Are there any technical hurdles to implementing floating point support in re-oriented intermediate languages? I ask because none seem to support it, but give few reasons why. The only comment on the topic I've seen is from Sebastian Porst who in 2010 merely said
REIL is primarily made to find security-relevant bugs in code. FPU code pretty much never plays a role in such code.
Floating point support is possible. I think there are two reasons why it's not common:
Most applications of binary ILs don't work with floating point. For example, most SMT solvers only have support for integer arithmetic operations. Modeling behavior is not very useful if one cannot reason about it.
There are not many mature libraries for arbitrary precision floating point code that can be readily pulled into these projects.

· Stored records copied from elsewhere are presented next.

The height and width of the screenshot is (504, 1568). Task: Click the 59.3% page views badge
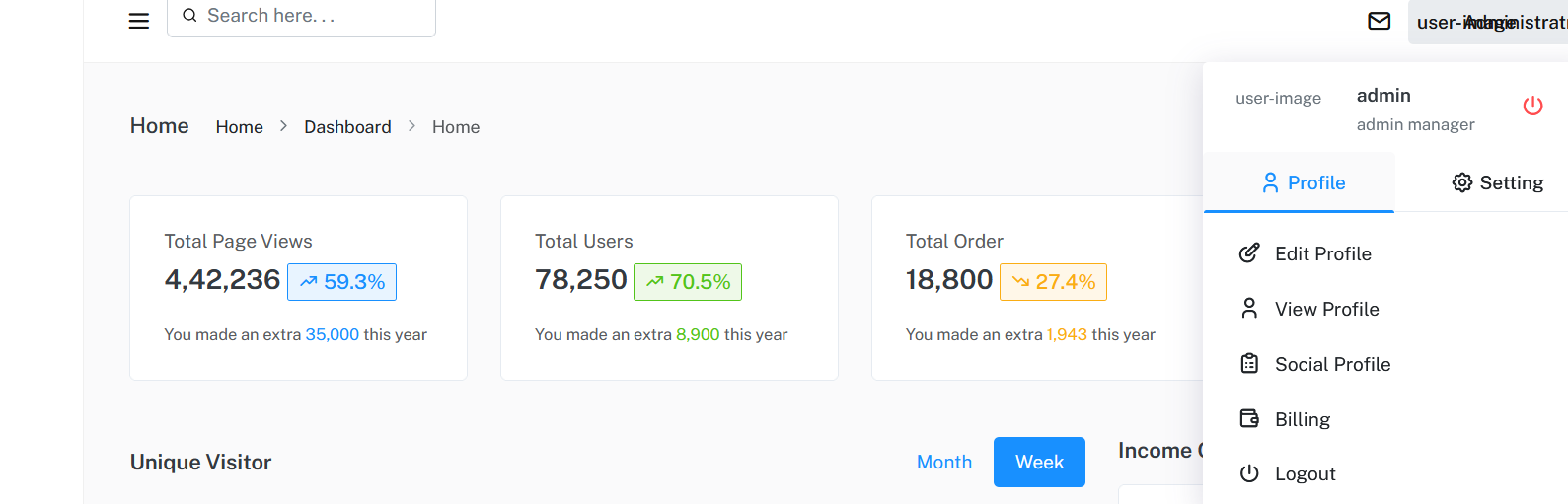point(342,282)
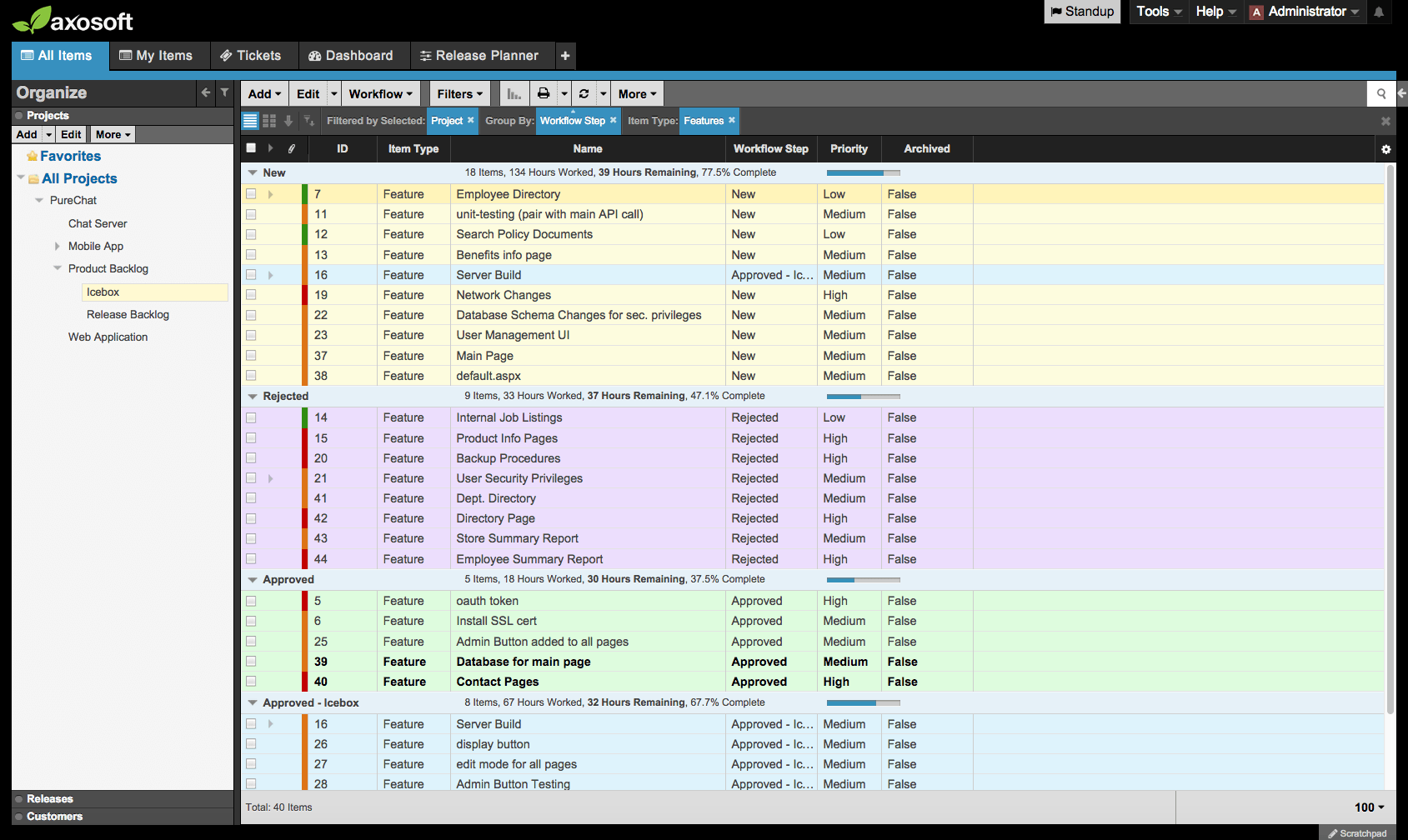Check the box for Employee Directory row
The width and height of the screenshot is (1408, 840).
pos(251,194)
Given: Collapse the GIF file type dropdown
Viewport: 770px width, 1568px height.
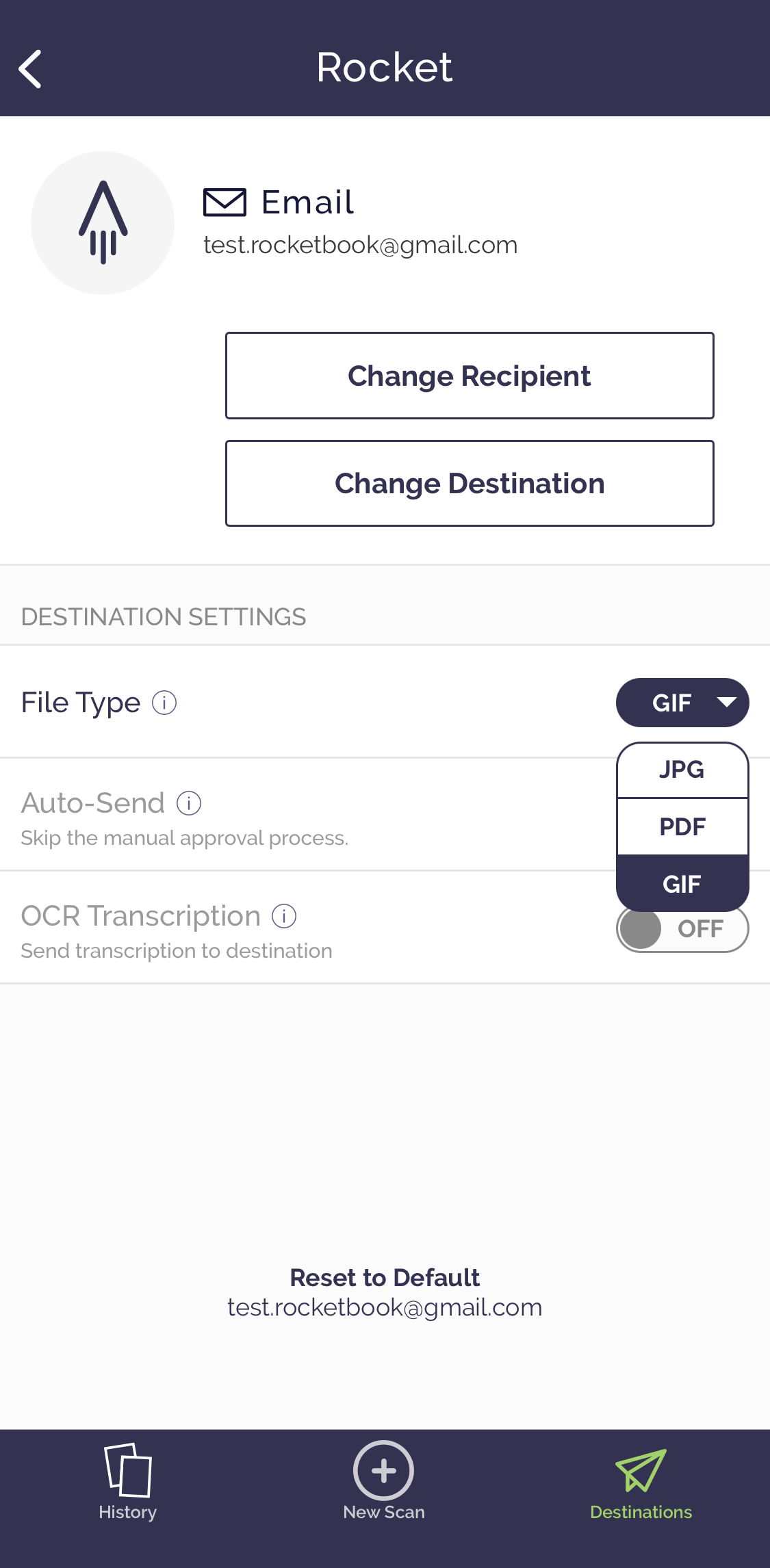Looking at the screenshot, I should tap(682, 703).
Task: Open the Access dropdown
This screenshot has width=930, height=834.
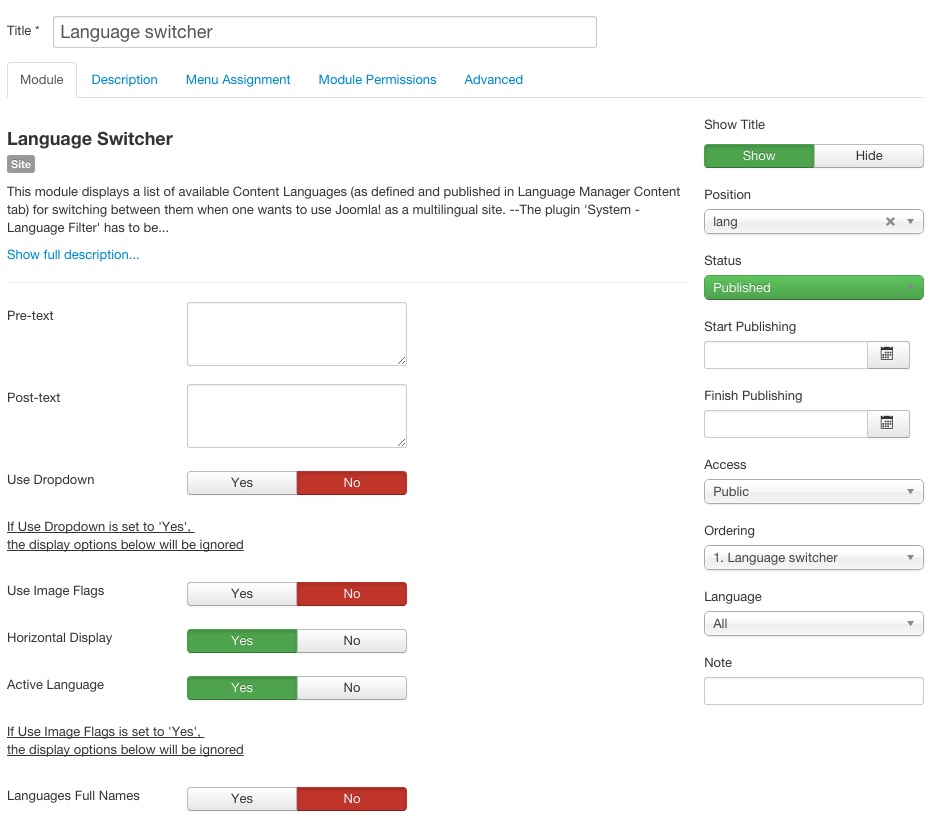Action: point(813,492)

There is an excellent recent work to translate floating point instructions to LLVM bitecode language, the project is called McSema and is managed by people at TrailOfBits.
One of the developer promised to get it OpenSource once the code will get in a good shape.

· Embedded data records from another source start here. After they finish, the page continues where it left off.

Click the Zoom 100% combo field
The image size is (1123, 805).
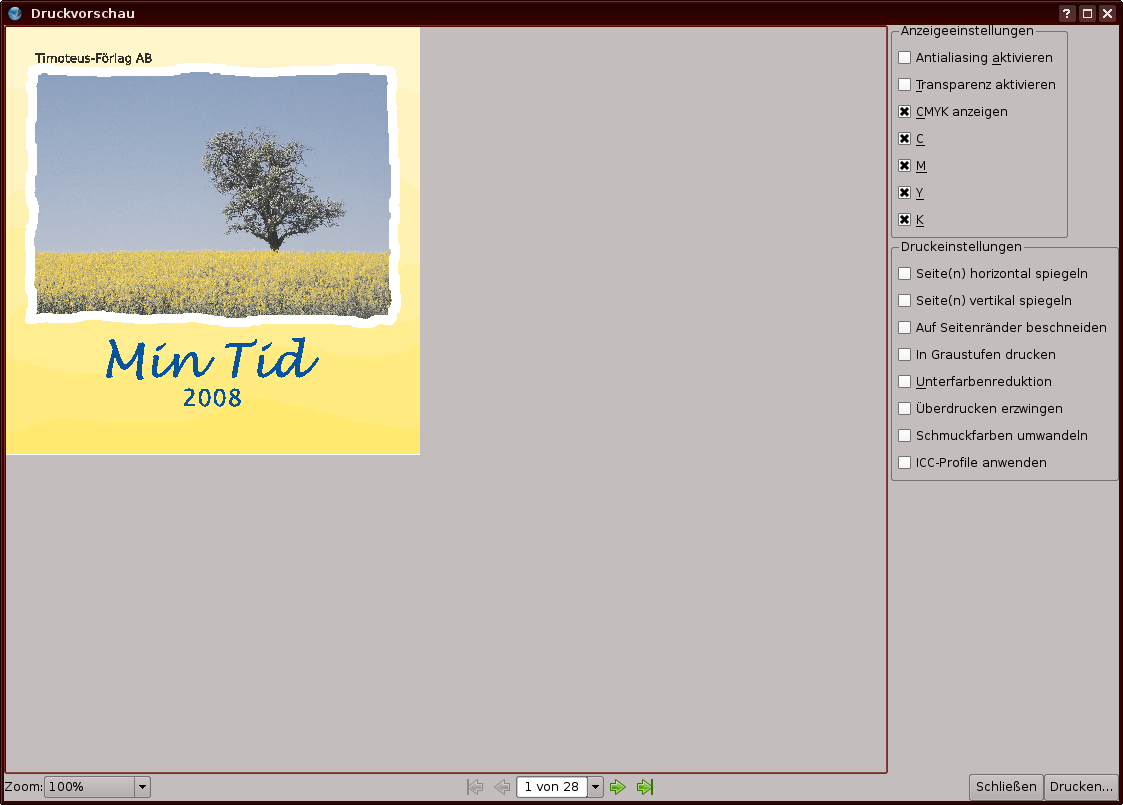pos(89,787)
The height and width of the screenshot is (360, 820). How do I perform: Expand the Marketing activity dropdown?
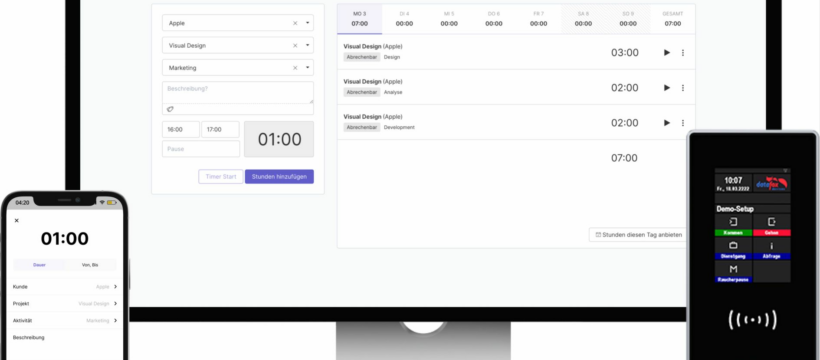coord(308,68)
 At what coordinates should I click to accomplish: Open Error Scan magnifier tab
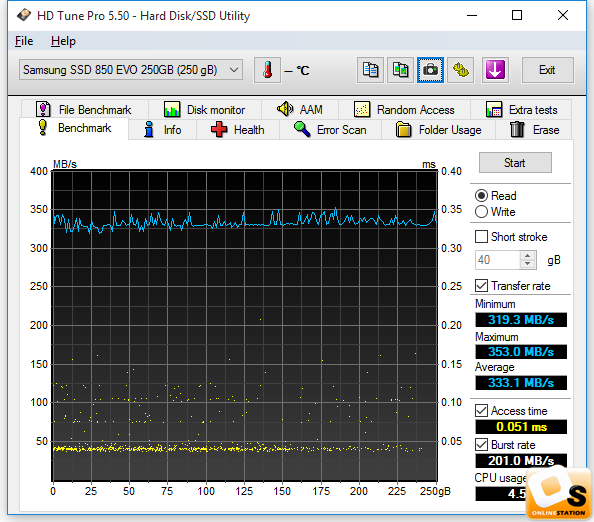pyautogui.click(x=330, y=130)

EDIT: I just saw the answer from Ed McMan. I totally agree with him about the fact that the lack of tools handling this kind of problem makes it quite hard to integrate into binary program analysis framework. But, this is already a consequence of the problem, not a cause.
In fact, in my humble opinion, what is making this problem extremely tedious is its own nature. You have to deal with a continuous problem (logic on floating point numbers) and transform it into a discrete one (propositional logic).
The mix of these two models makes it very difficult to handle because a small difference in the input may end-up in a drastically different output (the bit-vector size may also have a big impact on the output). This kind of behavior is quite close to what you encounter in cryptographic hash functions, where a small modification of the input will result in a complete change of the output.
And, this high variability of the output doesn't help tools to wrap all the behaviors into a meaningful logic formula that could be expressed in propositional logic along with the others.
There is maybe some hope if SMT-solvers start to consider mixing usual QF_AUFBV logic (often used for program simulation) and floating point logic (QF_LRA and QF_NRA).